Lukas Stockner just committed a patch implementing tile-stealing to Cycles, improving render performance on CPU + GPU renders.
https://twitter.com/s_koenig/status/1322824579866394624
Tile stealing works by allocating already started CPU render tiles to the GPU, with the GPU usually being done with its workload earlier, allowing the GPU to quickly finish the remaining tiles instead of waiting for the CPU to finish. Lukas Provides the following benchmarks, with it being up to 14% faster on Open CL.
OpenCL (AMD Radeon Pro W5700 + AMD Ryzen 3900X):
16x16 | 32x32 | 64x64 | 128x128 | |
GPU only | 174.44 | 95.29 | 82.11 | 78.52 |
No stealing | 73.24 | 56.95 | 69.01 | 126.08 |
Stealing | 73.45 | 53.05 | 49.85 | 53.30 |
CUDA (Nvidia GTX 1080Ti + AMD Ryzen 3900X):
16x16 | 32x32 | 64x64 | 128x128 | |
GPU only | 61.8 | 58.3 | 57.98 | 60.18 |
No stealing | 42.92 | 45.12 | 59.58 | 127.9 |
Stealing | 42.00 | 40.37 | 39.84 | 44.29 |
Bonestudio also shared some benchmarks showing the new tile stealing feature shaving an extra 20 seconds of render time in the most optimal tile size configuration.
https://twitter.com/BoneStudioAnim/status/1323052186687950851
This feature has already landed in the latest Blender 2.92 Builds, which you can get at the link below:
2 Comments
Interesting, I'll have to check it out and see how it works, in earlier versions the cpu+gpu option would either crash or cause extremely slow renders, like unbelievably slow, much slower than cpu alone.
I've just tried 2.92.0 and I'm really impressed with the GPU+CPU rendering. I'm using a Dell XPS-15 9560 laptop with GTX 1050 and core i7. In Blender 2.90.1, GPU+CPU was barely any improvement on GPU, and in 2.91.0 it was actually about 10% slower - presumably the CPU grabbed tiles leaving the GPU idling at the end of the render. But on 2.92.0 alpha, with tile stealing, as expected GPU+CPU improves the speed dramatically, typically by about 30%, though it's very dependant on tile size of course.
For a fairly complex scene with a smoke domain and volume shader, 1920x1080 with 100 samples, the optimum tile size was 128x128, with the GPU taking 262s and GPU+CPU taking 198s, a 33% improvement. 240x216 gave an even better relative improvement of 36%, but was still slightly slower overall at 202s. Other frames in the animation without the smoke gave the fastest render of 45s at 240x216 tile size, a 42% improvement over the GPU alone at 64s.
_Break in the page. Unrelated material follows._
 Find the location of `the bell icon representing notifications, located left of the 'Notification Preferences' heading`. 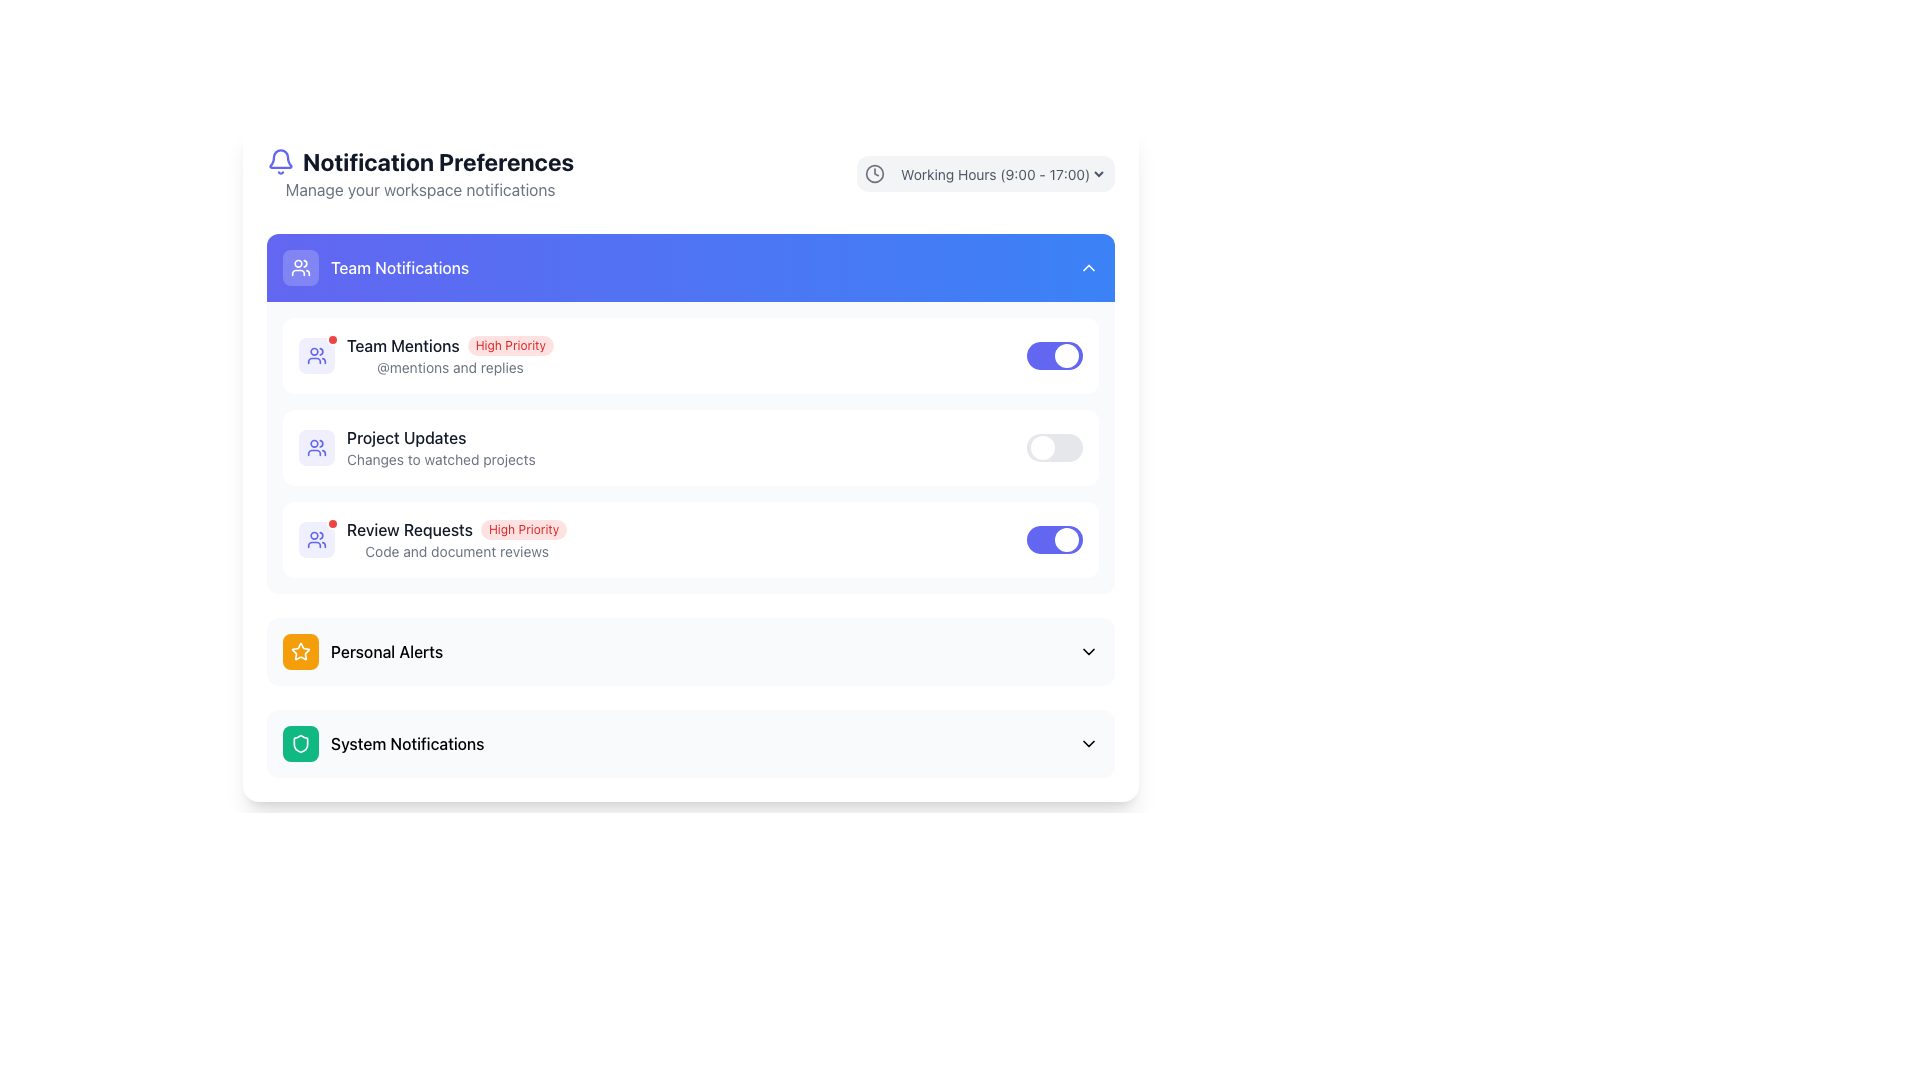

the bell icon representing notifications, located left of the 'Notification Preferences' heading is located at coordinates (280, 161).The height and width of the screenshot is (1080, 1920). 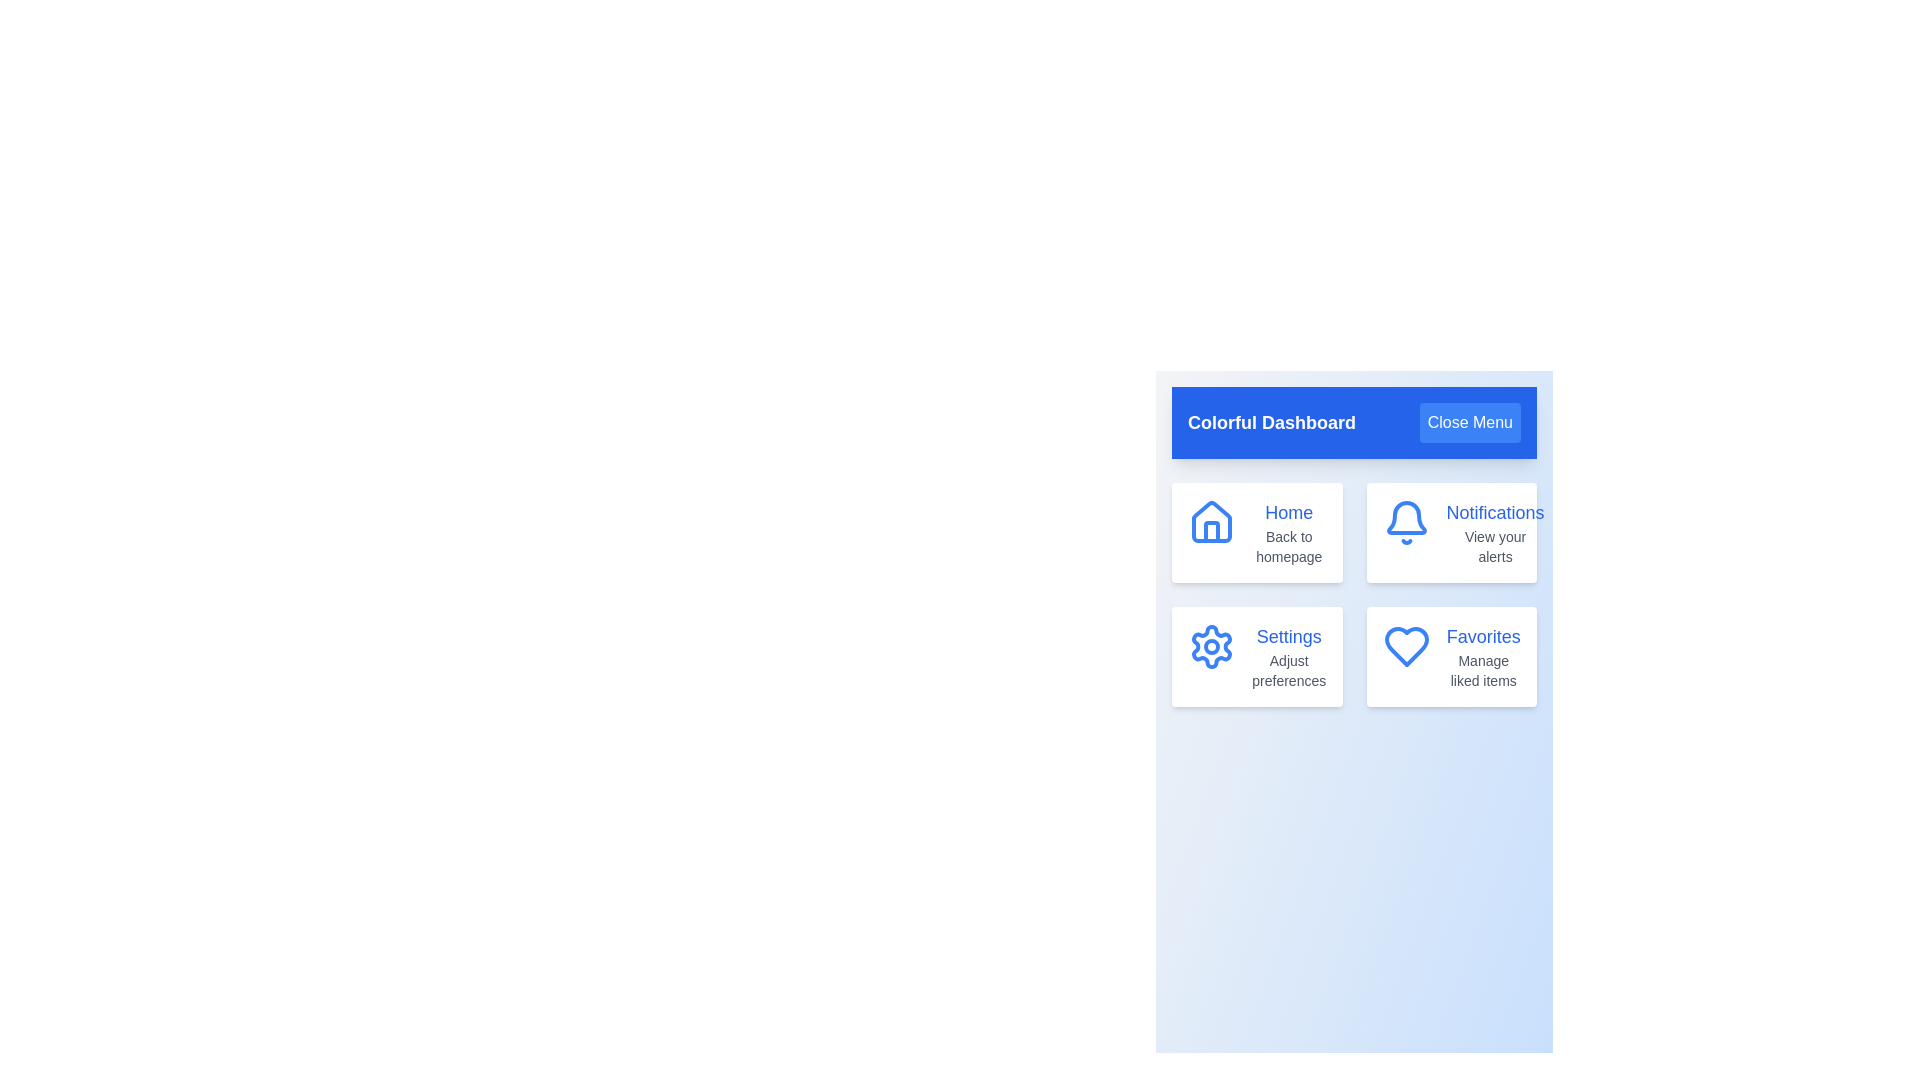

So, for my entire animation (9,000+ frames!) I think 240x216 will be the best compromise, with tile-stealing saving me potentially days of render time.
All these were with Optix denoising, which is absolutely amazing :-) My GTX also supports Optix rendering, but I found this to be about 40% slower than CUDA :-(
I'll try updating my nVidia drivers just in case, but I think the GTX Optix just isn't up to it, and I really need to upgrade to an Alienware with RTX!